Les médias, qui avaient rendu compte avec une joie mauvaise de la boulette gouvernementale et de ce qu’ils décrivaient avec un sens certain de l’hyperbole comme une condamnation officielle de la France par les instances européennes, en furent quitte pour s’appliquer à eux-mêmes la nouvelle norme, rendant désormais incompréhensibles les informations qu’ils étaient chargés de diffuser. Le « réseau Hamidovic » fut ainsi qualifié par l’ensemble des médias, d’après une dépêche de l’AFP définissant la nouvelle norme langagière, de « clan mafieux » et « patriarcal » venu de l’ex-Yougoslavie. [NOTE. Le réseau Hamidovic était un réseau de petites gitanes bosniaques, formées au vol à la tire.

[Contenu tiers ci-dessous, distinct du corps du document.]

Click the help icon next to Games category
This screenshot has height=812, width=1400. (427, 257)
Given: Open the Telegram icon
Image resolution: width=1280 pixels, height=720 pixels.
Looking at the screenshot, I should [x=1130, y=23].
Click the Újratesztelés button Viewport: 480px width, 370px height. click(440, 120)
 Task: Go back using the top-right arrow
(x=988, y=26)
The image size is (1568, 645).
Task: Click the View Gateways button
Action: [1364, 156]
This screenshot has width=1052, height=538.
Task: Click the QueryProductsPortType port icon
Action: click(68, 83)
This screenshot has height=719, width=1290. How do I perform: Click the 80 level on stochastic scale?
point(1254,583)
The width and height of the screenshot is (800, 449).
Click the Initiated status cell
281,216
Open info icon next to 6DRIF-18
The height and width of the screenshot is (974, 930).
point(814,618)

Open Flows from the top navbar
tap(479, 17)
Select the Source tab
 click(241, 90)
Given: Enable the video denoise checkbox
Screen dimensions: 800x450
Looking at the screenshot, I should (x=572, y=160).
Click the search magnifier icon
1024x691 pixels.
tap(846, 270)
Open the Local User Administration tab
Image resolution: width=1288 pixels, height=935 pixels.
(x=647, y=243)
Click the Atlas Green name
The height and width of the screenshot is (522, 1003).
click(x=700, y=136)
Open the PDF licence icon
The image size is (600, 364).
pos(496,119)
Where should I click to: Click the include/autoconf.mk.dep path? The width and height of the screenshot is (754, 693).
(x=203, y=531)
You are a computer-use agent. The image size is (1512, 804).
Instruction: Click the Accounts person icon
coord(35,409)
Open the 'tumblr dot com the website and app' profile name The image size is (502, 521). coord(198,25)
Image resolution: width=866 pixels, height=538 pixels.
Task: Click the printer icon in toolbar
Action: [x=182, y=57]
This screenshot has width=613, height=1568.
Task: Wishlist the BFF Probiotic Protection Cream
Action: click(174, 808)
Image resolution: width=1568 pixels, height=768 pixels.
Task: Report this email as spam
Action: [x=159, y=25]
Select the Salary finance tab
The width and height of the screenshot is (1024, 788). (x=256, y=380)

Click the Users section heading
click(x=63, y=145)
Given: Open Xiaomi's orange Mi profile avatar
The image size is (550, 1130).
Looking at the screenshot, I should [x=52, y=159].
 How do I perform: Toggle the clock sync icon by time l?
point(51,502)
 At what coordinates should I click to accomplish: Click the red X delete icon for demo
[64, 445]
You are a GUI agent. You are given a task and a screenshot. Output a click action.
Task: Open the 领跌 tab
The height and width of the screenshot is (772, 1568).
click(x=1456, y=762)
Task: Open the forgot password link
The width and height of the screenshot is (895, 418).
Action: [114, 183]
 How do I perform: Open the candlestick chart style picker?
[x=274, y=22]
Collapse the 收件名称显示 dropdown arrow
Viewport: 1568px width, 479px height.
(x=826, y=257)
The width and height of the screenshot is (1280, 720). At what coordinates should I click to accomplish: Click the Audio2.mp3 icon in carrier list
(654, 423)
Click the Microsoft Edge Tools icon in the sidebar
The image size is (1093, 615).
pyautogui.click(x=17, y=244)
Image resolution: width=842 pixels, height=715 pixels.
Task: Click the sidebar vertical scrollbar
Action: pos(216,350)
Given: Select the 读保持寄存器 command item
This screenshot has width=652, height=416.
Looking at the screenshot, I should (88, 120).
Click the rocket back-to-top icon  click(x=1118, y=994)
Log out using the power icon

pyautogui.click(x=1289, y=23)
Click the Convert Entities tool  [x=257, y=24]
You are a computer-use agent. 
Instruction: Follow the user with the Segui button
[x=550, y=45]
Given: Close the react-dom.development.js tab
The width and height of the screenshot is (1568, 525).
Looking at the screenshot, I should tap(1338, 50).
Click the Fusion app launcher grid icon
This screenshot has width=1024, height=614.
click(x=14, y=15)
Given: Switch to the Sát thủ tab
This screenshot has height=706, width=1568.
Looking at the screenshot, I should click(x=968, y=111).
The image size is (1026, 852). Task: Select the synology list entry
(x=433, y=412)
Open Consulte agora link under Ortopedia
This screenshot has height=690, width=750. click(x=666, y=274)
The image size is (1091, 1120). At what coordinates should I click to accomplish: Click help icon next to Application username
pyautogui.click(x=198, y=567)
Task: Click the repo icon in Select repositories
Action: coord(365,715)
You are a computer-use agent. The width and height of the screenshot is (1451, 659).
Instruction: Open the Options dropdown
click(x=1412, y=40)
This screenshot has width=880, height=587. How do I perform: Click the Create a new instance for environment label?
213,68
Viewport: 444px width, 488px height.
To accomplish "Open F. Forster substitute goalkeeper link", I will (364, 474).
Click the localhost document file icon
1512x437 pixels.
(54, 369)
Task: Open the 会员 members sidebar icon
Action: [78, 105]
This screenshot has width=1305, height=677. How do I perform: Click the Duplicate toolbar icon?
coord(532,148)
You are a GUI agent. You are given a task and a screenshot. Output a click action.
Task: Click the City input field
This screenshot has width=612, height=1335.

Elles étaient responsable selon la police de 3/4 des vols dans le métro.] Quant au petit gitan âgé de 14 ans qui fit chuter violemment une dame octogénaire en lui arrachant son sac, la plongeant dans le coma, le 29 décembre 2010, il fut désigné par la presse comme un « Roumain ». Ses parents, brièvement placés en garde à vue sous le soupçon d’utiliser leur fils à fin de mendicité agressive, étaient eux aussi des « Roumains ». Outre l'usage d'une synecdoque malheureuse (les « Rromi », l’une des nombreuses minorités nationales de Roumanie, représentent tout au plus 2,5 % de la population du pays), on peut évidemment se demander en quoi il est moins « stigmatisant » d’identifier quelqu’un comme « Roumain » que comme « Rom ».